4.3 KiB
Question Answering
Project repository (private)
Project Description
- Create a clone of SQuaD 2.0 in the Slovak language
- Setup annotation infrastructure with Prodigy
- Perform and evaluate annotations of Wikipedia data.
Auxiliary tasks:
- Consider using machine translation
- Train and evaluate Question Answering model
Tasks
Raw Data Preparation
Input: Wikipedia
Output: a set of paragraphs
- Obtaining and parsing of wikipedia dump
- Selecting feasible paragraphs
Done:
- Wiki parsing script
- PageRank script
To be done:
- random selection of paragraphs: select all good paragraphs and shuffle
Notes:
- PageRank Causes bias to geography, random selection might be the best
- 75 best articles
- 167 good articles
- Wiki Facts
Question Annotation
An annotation recipe for Prodigy
Input: A set of paragraphs
Output: A question for each paragraph
Done:
- a data preparation script
- annotation recipe
- deployment at question.tukekemt.xyz (only from tuke)

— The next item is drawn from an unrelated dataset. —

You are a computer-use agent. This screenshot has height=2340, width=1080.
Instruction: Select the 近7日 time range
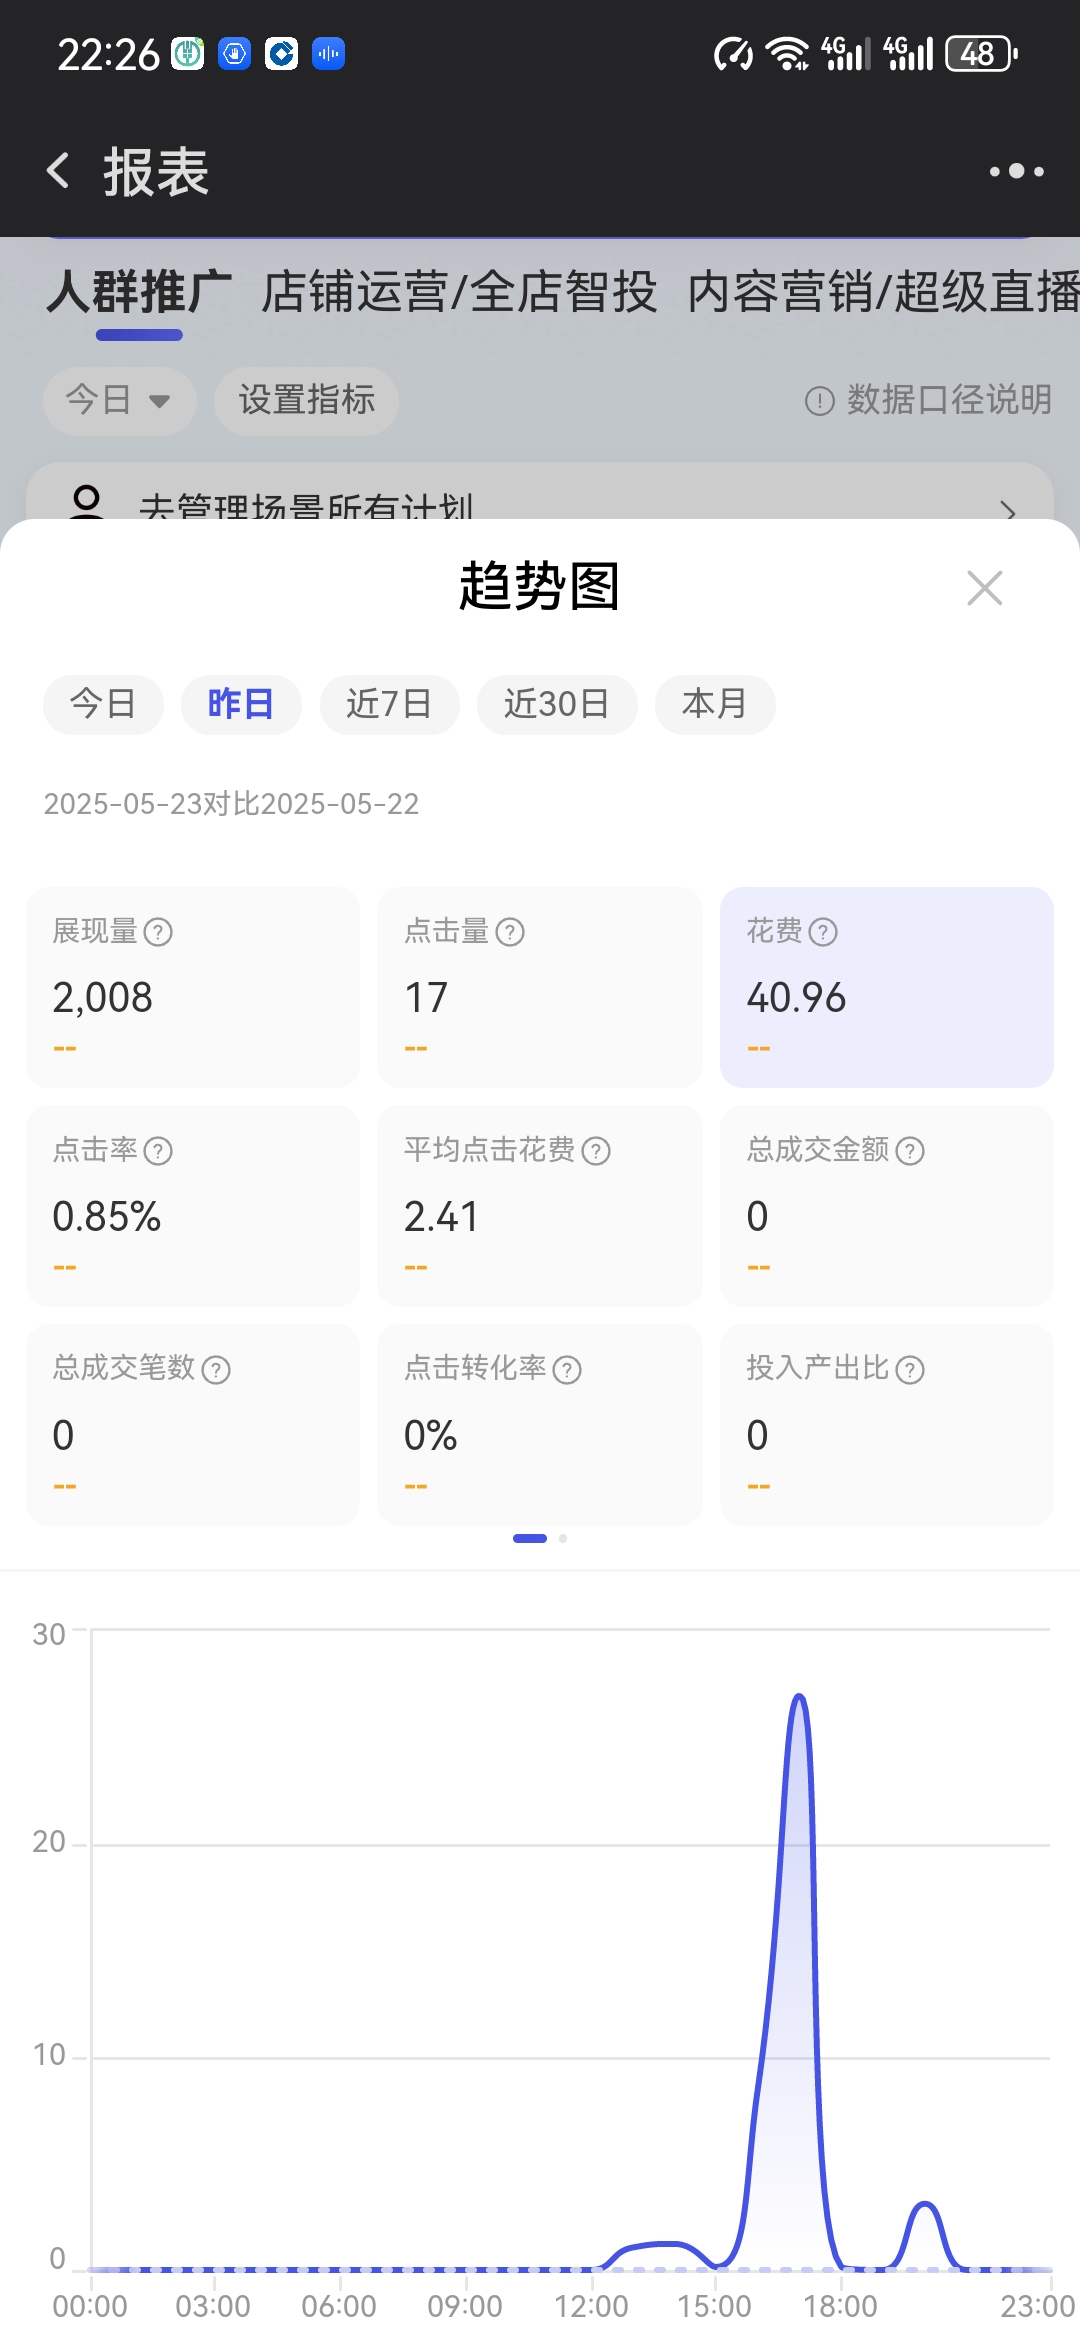coord(389,704)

- answer annotation together with question
To be done:
- prepare final input paragraphs (dataset)
Answer Annotation
Input: A set of paragraphs and questions
Output: An answer for each paragraph and question
Done:
- a data preparation script
- annotation recipe
- deployment at answer.tukekemt.xyz (only from tuke)
To be done:
- extract annotations from question annotation
- input paragraphs with questions (dataset)
Annotation Summary
Annotation work summary
Input: Database of annotations
Output: Summary of work performed by each annotator
Done:
- application template
- Dockerfile
In progress:
- web application for annotation analysis (Tomáš Kuchárik, Flask)
- application deployment
To be done:
- analyze sql schema and find out who annotated what
Annotation Manual
Output: Recommendations for annotators
To be done:
- Web Page for annotators
Question Answering Model
Training the model with annotated data
Input: An annotated QA database
Output: An evaluated model for QA
To be done:
- Selecting existing modelling approach
- Evaluation set selection
- Model evaluation
- Supporting the annotation with the model (pre-selecting answers)
Supporting activities
Output: More annotations
Organizing voluntary student challenges to support the annotation process
TBD
Existing implementations
- https://github.com/facebookresearch/DrQA
- https://github.com/brmson/yodaqa
- https://github.com/5hirish/adam_qas
- https://github.com/WDAqua/Qanary - metodológia a implementácia QA
Bibligraphy
- Reading Wikipedia to Answer Open-Domain Questions, Danqi Chen, Adam Fisch, Jason Weston, Antoine Bordes Facebook Research
- SQuAD: 100,000+ Questions for Machine Comprehension of Text https://arxiv.org/abs/1606.05250
- WDaqua publications
Existing Datasets
- Squad The Stanford Question Answering Dataset(SQuAD) (Rajpurkar et al., 2016)
- WebQuestions
- Freebase
Intern tasks
Week 1: Intro
- Get acquainted with the project and Squad Database
- Download the database and study the bibliography
- Study Prodigy annnotation tool
Week 2 and 3: Web Application
- Analyze sql schema of Prodigy annotations
- Find out who annotated what.
- Make a web application that displays results.
- Extend the application to analyze more Prodigy instances (for both question and answer annotations)
- Improve the process of annotation.
Output: Web application (in Node.js or Python) and Dockerfile
Week 4-7 The model
Select and train a working question answering system
Output:
- a deployment script with comments for a selected question answering system
- a working training recipe (can use English data), a script with comments or Jupyter Notebook
- a trained model
- evaluation of the model (if possible)